An acceptable response holds only the line containing "Task: Select the 58/3XL size cell" and every line after it to the end of the records, each reproduced exactly.

━━ Given information ━━

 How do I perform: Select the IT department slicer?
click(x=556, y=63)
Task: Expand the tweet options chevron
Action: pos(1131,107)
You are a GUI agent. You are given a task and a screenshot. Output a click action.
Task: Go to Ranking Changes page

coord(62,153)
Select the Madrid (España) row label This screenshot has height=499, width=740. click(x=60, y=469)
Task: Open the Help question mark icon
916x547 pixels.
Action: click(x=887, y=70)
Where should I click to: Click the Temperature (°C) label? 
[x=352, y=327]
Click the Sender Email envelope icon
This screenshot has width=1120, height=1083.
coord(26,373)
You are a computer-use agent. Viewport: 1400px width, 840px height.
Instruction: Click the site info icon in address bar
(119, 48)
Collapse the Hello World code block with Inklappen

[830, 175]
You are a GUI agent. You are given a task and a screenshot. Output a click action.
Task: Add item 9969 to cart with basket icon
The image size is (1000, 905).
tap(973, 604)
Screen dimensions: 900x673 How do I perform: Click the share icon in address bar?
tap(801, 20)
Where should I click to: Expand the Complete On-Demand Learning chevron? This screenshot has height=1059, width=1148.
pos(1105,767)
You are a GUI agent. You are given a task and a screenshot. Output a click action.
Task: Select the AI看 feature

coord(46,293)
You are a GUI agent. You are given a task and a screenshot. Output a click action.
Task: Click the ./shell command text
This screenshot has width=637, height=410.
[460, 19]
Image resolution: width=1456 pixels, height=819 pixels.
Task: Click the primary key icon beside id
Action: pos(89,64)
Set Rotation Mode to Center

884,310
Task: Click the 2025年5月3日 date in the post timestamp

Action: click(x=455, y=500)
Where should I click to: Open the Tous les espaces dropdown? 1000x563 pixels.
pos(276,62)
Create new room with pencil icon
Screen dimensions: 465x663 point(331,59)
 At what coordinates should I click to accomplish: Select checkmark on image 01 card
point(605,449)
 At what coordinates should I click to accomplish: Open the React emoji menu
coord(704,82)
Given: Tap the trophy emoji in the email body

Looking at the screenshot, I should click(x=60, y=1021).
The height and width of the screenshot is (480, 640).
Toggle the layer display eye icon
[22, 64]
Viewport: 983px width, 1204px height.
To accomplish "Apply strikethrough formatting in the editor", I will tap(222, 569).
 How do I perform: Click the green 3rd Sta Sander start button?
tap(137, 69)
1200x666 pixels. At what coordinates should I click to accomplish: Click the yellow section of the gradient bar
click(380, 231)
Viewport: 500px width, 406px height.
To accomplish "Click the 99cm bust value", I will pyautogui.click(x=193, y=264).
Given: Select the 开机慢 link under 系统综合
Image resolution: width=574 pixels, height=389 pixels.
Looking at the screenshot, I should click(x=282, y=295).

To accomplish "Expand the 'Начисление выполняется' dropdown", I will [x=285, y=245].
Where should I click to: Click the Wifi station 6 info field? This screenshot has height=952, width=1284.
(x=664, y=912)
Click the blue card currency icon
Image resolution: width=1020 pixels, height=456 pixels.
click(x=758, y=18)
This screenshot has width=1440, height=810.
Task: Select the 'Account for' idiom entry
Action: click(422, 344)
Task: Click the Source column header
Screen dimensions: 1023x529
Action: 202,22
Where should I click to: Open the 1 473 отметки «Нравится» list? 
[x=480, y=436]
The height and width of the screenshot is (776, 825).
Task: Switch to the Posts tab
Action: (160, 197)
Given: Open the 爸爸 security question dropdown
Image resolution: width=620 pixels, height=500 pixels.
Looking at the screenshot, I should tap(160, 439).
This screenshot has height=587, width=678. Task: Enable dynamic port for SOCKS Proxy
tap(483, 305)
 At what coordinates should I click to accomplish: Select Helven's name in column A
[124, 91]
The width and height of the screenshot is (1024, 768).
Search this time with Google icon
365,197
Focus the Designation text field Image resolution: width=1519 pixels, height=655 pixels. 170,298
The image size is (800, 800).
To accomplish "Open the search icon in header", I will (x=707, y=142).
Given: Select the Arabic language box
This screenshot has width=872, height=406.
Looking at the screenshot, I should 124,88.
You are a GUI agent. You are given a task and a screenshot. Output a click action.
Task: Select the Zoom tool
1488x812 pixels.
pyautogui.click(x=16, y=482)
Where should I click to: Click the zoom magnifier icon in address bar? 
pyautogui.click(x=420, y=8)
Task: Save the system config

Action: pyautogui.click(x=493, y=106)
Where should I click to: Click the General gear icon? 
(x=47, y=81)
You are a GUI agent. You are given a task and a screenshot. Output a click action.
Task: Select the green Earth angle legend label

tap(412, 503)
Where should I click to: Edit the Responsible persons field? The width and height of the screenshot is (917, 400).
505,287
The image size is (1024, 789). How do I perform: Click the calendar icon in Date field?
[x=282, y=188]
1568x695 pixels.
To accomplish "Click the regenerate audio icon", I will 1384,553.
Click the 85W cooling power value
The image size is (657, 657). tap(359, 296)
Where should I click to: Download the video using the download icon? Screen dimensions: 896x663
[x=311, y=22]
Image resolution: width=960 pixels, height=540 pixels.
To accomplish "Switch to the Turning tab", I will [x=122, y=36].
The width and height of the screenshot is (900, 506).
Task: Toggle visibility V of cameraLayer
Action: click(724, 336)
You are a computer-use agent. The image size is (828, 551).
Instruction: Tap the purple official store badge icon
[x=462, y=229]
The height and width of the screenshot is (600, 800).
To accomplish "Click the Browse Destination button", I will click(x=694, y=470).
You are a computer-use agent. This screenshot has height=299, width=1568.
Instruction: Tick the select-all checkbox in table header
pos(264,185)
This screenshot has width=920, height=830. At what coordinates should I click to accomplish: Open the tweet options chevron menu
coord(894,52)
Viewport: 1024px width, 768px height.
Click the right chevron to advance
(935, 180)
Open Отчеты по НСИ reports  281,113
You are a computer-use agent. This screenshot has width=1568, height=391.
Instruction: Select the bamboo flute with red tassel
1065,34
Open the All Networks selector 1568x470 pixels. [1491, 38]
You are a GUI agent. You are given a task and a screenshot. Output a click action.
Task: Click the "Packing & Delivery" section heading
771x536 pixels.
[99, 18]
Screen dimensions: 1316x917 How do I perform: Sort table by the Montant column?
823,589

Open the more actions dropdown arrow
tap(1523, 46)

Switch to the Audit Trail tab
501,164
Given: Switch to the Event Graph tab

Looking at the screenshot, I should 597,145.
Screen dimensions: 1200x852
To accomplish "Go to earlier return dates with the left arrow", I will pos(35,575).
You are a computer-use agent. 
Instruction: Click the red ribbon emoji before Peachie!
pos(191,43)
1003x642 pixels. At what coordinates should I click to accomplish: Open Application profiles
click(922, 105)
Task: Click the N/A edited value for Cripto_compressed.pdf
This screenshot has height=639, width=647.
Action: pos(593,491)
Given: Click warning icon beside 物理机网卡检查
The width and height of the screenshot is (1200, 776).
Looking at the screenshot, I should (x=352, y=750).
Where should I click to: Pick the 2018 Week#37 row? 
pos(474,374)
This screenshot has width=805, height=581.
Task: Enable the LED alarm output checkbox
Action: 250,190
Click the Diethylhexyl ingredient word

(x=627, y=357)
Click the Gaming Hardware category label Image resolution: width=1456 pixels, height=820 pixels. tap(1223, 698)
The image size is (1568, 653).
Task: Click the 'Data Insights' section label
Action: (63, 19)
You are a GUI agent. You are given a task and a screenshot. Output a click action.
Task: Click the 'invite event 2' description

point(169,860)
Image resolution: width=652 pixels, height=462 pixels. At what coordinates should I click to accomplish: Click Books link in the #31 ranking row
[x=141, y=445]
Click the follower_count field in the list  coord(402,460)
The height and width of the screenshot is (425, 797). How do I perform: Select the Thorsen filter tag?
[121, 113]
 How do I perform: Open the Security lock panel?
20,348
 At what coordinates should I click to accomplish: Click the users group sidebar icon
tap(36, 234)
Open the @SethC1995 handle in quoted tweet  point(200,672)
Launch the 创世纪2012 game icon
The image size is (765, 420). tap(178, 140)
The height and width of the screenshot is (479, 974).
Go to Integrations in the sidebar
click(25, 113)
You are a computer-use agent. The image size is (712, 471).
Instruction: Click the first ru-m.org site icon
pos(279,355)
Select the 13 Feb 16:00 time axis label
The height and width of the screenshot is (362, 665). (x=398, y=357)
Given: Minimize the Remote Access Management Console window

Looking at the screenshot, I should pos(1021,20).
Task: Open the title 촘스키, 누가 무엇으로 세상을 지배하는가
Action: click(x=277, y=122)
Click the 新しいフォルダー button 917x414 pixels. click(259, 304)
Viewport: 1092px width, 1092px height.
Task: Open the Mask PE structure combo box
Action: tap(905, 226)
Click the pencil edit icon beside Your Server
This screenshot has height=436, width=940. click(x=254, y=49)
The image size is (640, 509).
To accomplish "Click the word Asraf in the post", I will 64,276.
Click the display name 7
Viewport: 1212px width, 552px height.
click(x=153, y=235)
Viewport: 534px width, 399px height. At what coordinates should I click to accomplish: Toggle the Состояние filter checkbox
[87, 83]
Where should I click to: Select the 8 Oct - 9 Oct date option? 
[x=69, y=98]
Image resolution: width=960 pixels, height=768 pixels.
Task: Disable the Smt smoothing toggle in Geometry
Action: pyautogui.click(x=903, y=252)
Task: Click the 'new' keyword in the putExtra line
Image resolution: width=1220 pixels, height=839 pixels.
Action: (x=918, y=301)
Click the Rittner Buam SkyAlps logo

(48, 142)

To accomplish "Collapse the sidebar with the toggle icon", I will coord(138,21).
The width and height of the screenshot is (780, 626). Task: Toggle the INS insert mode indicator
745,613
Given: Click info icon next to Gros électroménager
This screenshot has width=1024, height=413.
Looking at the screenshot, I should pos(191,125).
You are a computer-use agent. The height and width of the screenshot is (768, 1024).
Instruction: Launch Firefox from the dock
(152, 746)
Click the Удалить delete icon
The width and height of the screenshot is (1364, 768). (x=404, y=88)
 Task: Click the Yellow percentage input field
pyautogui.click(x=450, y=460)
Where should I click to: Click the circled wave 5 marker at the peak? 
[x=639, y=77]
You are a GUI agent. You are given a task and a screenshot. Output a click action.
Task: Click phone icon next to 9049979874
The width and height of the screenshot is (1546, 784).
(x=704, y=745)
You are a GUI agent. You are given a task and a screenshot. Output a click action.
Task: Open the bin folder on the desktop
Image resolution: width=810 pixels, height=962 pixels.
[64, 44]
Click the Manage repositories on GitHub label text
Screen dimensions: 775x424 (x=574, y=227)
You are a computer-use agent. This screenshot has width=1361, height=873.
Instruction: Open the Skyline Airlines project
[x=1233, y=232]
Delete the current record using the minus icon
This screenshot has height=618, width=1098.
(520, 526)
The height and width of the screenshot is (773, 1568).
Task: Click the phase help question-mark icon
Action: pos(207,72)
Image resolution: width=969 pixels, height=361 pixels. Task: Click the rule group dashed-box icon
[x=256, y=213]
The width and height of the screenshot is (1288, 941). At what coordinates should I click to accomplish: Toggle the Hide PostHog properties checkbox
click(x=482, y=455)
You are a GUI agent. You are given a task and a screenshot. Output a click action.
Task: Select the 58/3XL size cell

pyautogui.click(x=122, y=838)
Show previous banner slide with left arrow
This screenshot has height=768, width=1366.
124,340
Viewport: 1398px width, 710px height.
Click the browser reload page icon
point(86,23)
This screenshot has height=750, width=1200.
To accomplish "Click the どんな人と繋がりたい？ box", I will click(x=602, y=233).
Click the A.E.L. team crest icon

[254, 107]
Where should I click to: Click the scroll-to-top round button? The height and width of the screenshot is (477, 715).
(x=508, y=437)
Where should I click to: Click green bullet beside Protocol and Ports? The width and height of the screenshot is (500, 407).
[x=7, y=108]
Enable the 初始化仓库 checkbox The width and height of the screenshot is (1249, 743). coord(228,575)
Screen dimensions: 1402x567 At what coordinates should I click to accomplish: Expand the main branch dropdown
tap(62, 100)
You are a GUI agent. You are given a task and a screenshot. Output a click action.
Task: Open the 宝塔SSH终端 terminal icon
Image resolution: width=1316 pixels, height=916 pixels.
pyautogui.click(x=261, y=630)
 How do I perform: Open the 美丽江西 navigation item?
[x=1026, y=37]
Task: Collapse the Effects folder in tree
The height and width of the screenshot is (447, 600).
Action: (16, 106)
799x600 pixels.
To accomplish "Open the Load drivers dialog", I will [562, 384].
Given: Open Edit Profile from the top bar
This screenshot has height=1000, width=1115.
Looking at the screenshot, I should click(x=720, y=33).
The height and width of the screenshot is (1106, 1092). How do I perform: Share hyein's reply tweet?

━━━

Exercise response »
Task: Select the 58/3XL size cell

pyautogui.click(x=122, y=838)
Show previous banner slide with left arrow
This screenshot has height=768, width=1366.
124,340
Viewport: 1398px width, 710px height.
Click the browser reload page icon
point(86,23)
This screenshot has height=750, width=1200.
To accomplish "Click the どんな人と繋がりたい？ box", I will click(x=602, y=233).
Click the A.E.L. team crest icon

[254, 107]
Where should I click to: Click the scroll-to-top round button? The height and width of the screenshot is (477, 715).
(x=508, y=437)
Where should I click to: Click green bullet beside Protocol and Ports? The width and height of the screenshot is (500, 407).
[x=7, y=108]
Enable the 初始化仓库 checkbox The width and height of the screenshot is (1249, 743). coord(228,575)
Screen dimensions: 1402x567 At what coordinates should I click to accomplish: Expand the main branch dropdown
tap(62, 100)
You are a GUI agent. You are given a task and a screenshot. Output a click action.
Task: Open the 宝塔SSH终端 terminal icon
Image resolution: width=1316 pixels, height=916 pixels.
pyautogui.click(x=261, y=630)
 How do I perform: Open the 美丽江西 navigation item?
[x=1026, y=37]
Task: Collapse the Effects folder in tree
The height and width of the screenshot is (447, 600).
Action: (16, 106)
799x600 pixels.
To accomplish "Open the Load drivers dialog", I will [562, 384].
Given: Open Edit Profile from the top bar
This screenshot has height=1000, width=1115.
Looking at the screenshot, I should click(x=720, y=33).
The height and width of the screenshot is (1106, 1092). How do I perform: Share hyein's reply tweet?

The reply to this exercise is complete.